Whenever a line below includes the word "agent", copy that line.

==== Provided information

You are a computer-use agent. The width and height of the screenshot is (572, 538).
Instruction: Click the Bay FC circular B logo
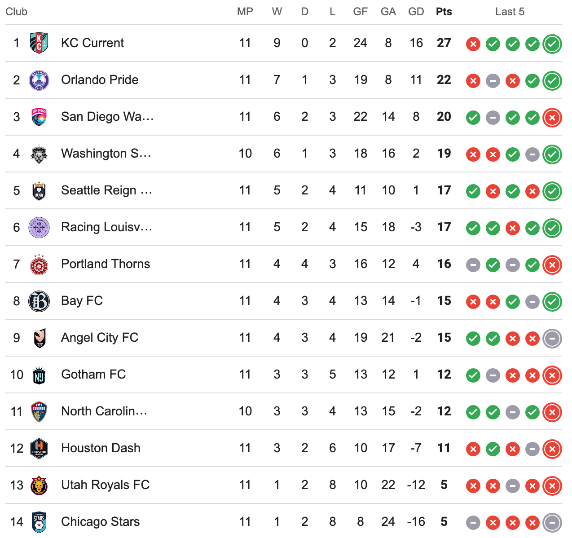39,301
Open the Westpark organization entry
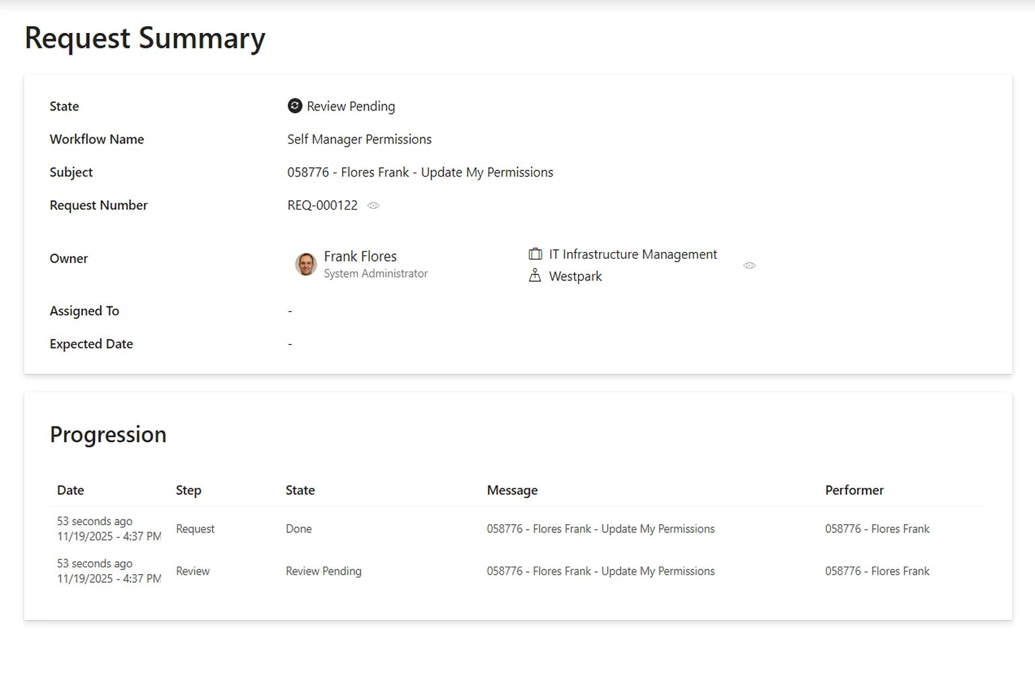This screenshot has height=690, width=1035. click(x=575, y=276)
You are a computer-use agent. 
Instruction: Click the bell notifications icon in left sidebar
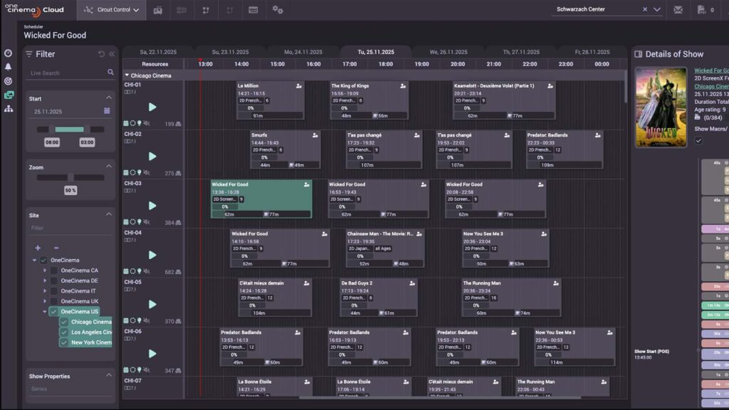point(9,67)
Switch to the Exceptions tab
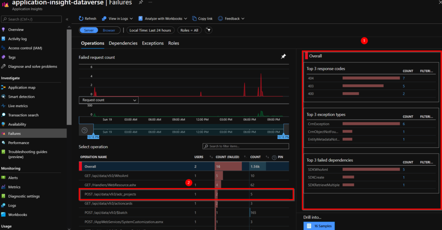This screenshot has width=442, height=230. [153, 43]
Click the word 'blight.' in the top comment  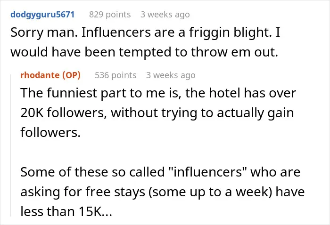tap(251, 32)
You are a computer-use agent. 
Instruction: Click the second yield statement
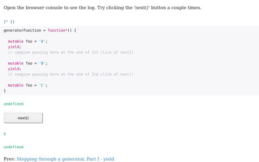click(15, 69)
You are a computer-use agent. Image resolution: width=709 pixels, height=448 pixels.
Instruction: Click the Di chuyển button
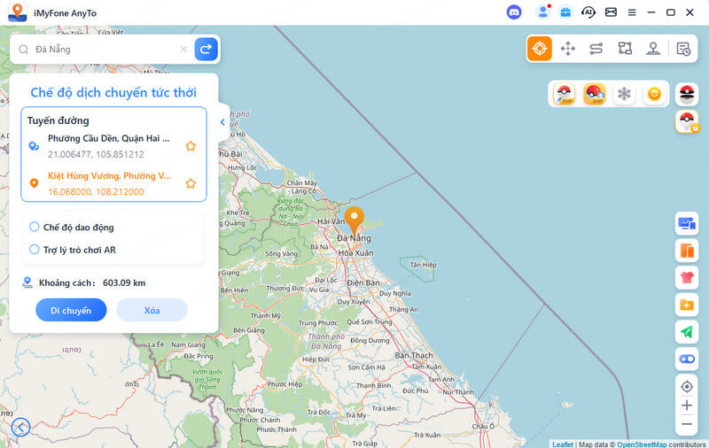(x=71, y=310)
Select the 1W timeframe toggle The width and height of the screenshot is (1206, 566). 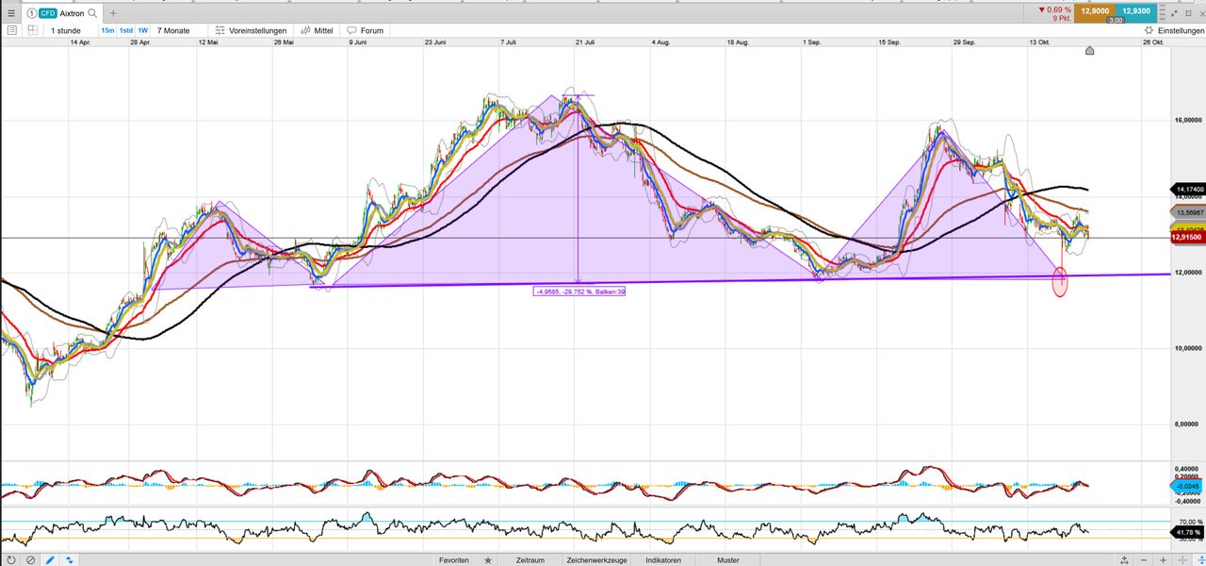click(143, 30)
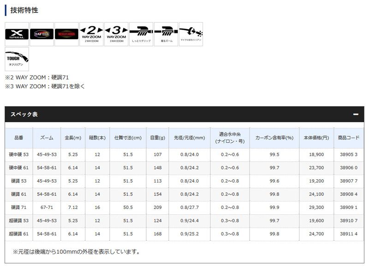The height and width of the screenshot is (268, 369).
Task: Select the 2 WAY ZOOM icon
Action: [91, 34]
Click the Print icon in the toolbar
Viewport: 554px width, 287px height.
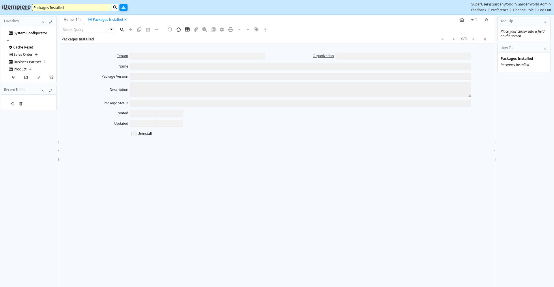pyautogui.click(x=231, y=29)
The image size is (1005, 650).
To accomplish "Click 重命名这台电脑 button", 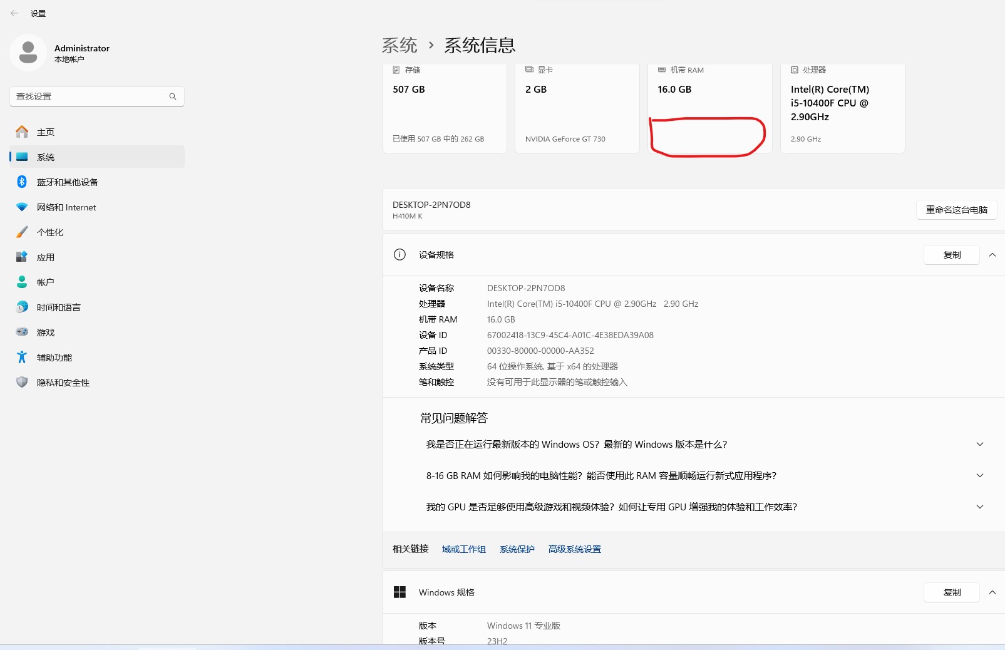I will click(956, 210).
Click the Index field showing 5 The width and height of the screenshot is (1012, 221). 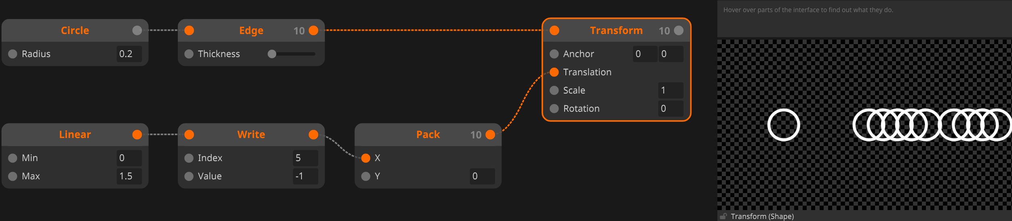tap(306, 158)
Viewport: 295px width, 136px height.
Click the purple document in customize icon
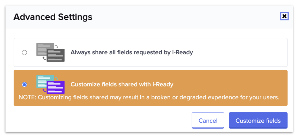(55, 87)
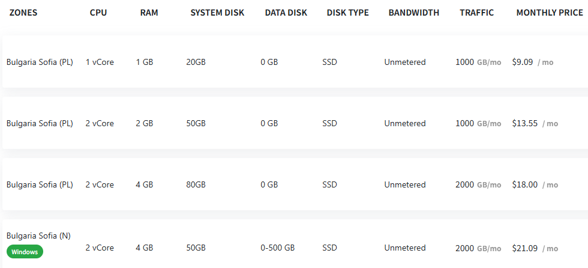Select the $21.09 per month plan

tap(295, 244)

========

_Response to this task_.
You are a computer-use agent. The width and height of the screenshot is (572, 538).
You are a computer-use agent. 
You are a computer-use agent. 
You are a computer-use agent. Image resolution: width=709 pixels, height=448 pixels.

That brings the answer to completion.